- Making another James Bond movie at the moment: “Now? I’d rather break this glass and slash my wrists. No, not at the moment. Not at all. That’s fine. I’m over it at the moment. We’re done. All I want to do is move on.”
- Making another James Bond movie ever again: “I haven’t given it any thought. For at least a year or two, I just don’t want to think about it. I don’t know what the next step is. I’ve no idea. Not because I’m trying to be cagey. Who the fuck knows?”
- Where all of Bond’s iconic gadgets have been in his recent movies: “Everyone’s been banging on to me about the gadgets. ‘Where are the gadgets?’ Before it hasn’t felt right, and it’s not like we’ve made this one heavily into gadgets, but we’ve snuck a lot of stuff in.”
- Who’ll play James Bond after him: “Look, I don’t give a fuck.”

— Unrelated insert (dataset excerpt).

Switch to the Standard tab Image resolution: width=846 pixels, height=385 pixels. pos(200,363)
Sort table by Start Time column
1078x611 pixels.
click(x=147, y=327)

For comparison, here’s a brief list of things Daniel does give a fuck about: Drinking (which he’s doing “a lot more” of as he relaxes from the eight-month Spectre shoot), working with director Sam Mendes (who he says he forged a “proper friendship” with over the apparently fuck-draining ordeal of shooting Skyfall and this latest movie), and the money (which is what he’d be “doing it for” if anyone ever convinces him to play James Bond again.) This concludes your Daniel Craig Fuck-Giving Report. Good night, and good fuck.